The data parameter of the function is just a placement. I want to perform 4 load from the distributed shared memory of the other rank, and put the clock cycles spent into the output array. And the result is 900 to 1400. Is this result correct? I think 1000 cycles is almost the cost of loading 4 int from the global memory, the distributed shared memory must be much faster than that. Is there anything I got wrong again?

I’m not sure if it is correct or not. One of the things that I would do if I were concerned about such a measurement is the SASS analysis that I tried to train you on in your last question. I don’t see any evidence that you have done that here. I personally cannot be sure what the clock64() timestamps are measuring without doing that kind of analysis.
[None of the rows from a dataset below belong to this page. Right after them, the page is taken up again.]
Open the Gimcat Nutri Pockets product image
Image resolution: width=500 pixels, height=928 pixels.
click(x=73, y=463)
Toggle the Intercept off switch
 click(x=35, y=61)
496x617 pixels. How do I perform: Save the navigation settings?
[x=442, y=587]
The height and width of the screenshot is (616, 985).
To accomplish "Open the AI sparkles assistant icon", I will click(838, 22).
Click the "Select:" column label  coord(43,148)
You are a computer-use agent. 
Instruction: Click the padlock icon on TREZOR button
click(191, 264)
Regarding the comparison to loading from global memory, that might not be surprising for DSM. The behavior is somewhere between “ordinary” global behavior and “ordinary” shared behavior.

Also the code you have now posted won’t compile.
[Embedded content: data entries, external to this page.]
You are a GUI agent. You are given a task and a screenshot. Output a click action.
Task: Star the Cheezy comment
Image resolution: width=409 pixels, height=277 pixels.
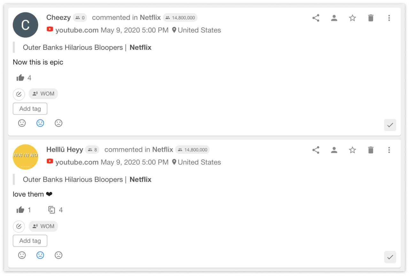pyautogui.click(x=352, y=18)
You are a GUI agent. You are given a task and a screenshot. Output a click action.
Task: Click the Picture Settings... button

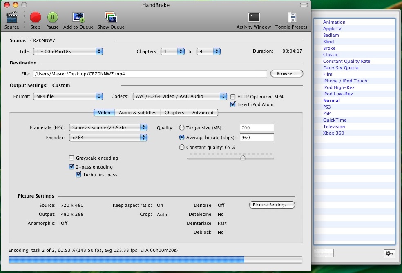point(272,205)
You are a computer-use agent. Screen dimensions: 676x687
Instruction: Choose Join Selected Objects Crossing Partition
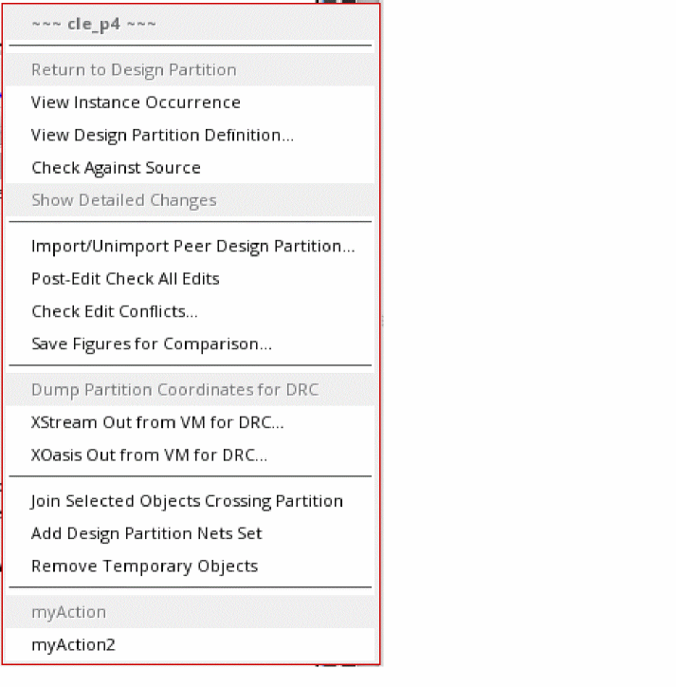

The cluster.sync() should be issued prior to any DSMEM accesses to ensure that the other CTAs have launched.

It is not clear if you are trying to measure

  1. warp dsmem read instruction issue latency
  2. warp dsmem read latency (requires a dependency before clock64())
  3. block dsmem read latency
  4. cluster dsmem read latency
#include <stdint.h>
#include <cooperative_groups.h>
namespace cg = cooperative_groups;

#define BLOCKS 8

__global__ void test_load_store_bandwidth_DSM_FixLen_no_sync(int* data, uint64_t* output, int copy_data_len){
    extern __shared__ int dsmem[];
     cg::cluster_group cluster=cg::this_cluster();
    int block_id = cluster.block_rank(); 
 
    int idx_end=copy_data_len/blockDim.x;

    int next_rank =(block_id+1)%BLOCKS;
    int *dst_smem = cluster.map_shared_rank(dsmem, next_rank);

    uint64_t time_start = 0;
    uint64_t time_end_warp_issue = 0;
    uint64_t time_end_warp_complete = 0;
    uint64_t time_end_block = 0;
    uint64_t time_end_cluster = 0;

    int value = 0;

    // Ensure all warps have completed initialization.
    __syncthreads();

    // Ensure all thread blocks in cluster have launched and initalized.
    cluster.sync();

    time_start = clock64();

    int temp0 = dst_smem[0];
    int temp1 = dst_smem[1];
    int temp2 = dst_smem[2];
    int temp3 = dst_smem[4];

    // TODO - check SASS as this may be moved. If a dependency is not added for the return value
    // the timestamp will only measure the cycles to issue the loads.
    time_end_warp_issue = clock64();

    value = temp0 + temp1 + temp2 + temp3;
    time_end_warp_complete = clock64();

    __syncthreads();

    time_end_block = clock64();

    cluster.sync();
    time_end_cluster = clock64();

    data[0] = value;
    output[block_id * 4 + 0] = time_end_warp_issue - time_start;
    output[block_id * 4 + 1] = time_end_warp_complete - time_start;
    output[block_id * 4 + 2] = time_end_block - time_start;
    output[block_id * 4 + 3] = time_end_cluster - time_start;
}

If you copy into godbolt.org with NVCC 12.5.1 with arguments -arch=compute_90 -code=sm_90 you can view the SASS and it does have the CS2R Rdst, SR_CLOCKLO in the correct locations.

 CS2R R2, SR_CLOCKLO                <-\--\  time_start
 LD.E R8, desc[UR4][R4.64]            |  |
 LD.E R9, desc[UR4][R4.64+0x4]        |  |
 LD.E R10, desc[UR4][R4.64+0x8]       |  |
 LD.E R11, desc[UR4][R4.64+0x10]      |  |
 CS2R R6, SR_CLOCKLO                <-/  |  // time_end_warp_issue
 IADD3 R8, R10, R9, R8                   |
 IMAD.IADD R19, R11, 0x1, R8             |
 CS2R R8, SR_CLOCKLO                <----/  // time_end_warp_complete (read latency)

The time_end_block and time_end_cluster are also in correct locations.